| Required action |
Word for word, repeat the lines of the records from the one containing "Given: Collapse the" through the last line, both included.

(Information)

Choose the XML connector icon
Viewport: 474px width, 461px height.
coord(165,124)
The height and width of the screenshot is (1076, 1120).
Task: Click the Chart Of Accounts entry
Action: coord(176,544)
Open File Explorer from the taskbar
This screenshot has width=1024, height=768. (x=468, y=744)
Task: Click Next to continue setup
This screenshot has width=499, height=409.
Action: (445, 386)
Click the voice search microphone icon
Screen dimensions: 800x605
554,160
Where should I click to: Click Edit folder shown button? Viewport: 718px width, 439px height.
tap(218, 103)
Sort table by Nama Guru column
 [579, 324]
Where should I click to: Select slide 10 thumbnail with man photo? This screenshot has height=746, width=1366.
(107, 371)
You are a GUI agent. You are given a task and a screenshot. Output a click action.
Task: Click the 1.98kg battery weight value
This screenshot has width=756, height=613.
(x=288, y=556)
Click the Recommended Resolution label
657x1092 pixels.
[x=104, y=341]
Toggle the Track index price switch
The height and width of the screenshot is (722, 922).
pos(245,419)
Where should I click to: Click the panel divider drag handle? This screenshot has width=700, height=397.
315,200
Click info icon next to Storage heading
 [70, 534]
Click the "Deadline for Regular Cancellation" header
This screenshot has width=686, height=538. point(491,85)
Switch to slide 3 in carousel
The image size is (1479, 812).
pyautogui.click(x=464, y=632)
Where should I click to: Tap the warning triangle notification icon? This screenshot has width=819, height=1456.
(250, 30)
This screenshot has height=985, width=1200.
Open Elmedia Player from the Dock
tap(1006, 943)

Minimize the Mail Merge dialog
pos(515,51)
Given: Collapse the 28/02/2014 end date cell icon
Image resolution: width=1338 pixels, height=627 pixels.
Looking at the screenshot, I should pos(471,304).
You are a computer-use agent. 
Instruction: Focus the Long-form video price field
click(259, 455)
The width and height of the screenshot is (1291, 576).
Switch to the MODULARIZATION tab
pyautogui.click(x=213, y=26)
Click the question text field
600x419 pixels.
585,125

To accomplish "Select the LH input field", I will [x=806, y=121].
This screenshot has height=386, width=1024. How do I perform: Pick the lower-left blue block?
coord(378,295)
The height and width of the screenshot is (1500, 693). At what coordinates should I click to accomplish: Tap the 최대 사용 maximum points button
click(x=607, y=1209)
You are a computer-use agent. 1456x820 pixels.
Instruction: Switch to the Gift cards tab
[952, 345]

(End Information)

| Final answer |
Given: Collapse the 28/02/2014 end date cell icon
Image resolution: width=1338 pixels, height=627 pixels.
Looking at the screenshot, I should pos(471,304).
You are a computer-use agent. 
Instruction: Focus the Long-form video price field
click(259, 455)
The width and height of the screenshot is (1291, 576).
Switch to the MODULARIZATION tab
pyautogui.click(x=213, y=26)
Click the question text field
600x419 pixels.
585,125

To accomplish "Select the LH input field", I will [x=806, y=121].
This screenshot has height=386, width=1024. How do I perform: Pick the lower-left blue block?
coord(378,295)
The height and width of the screenshot is (1500, 693). At what coordinates should I click to accomplish: Tap the 최대 사용 maximum points button
click(x=607, y=1209)
You are a computer-use agent. 1456x820 pixels.
Instruction: Switch to the Gift cards tab
[952, 345]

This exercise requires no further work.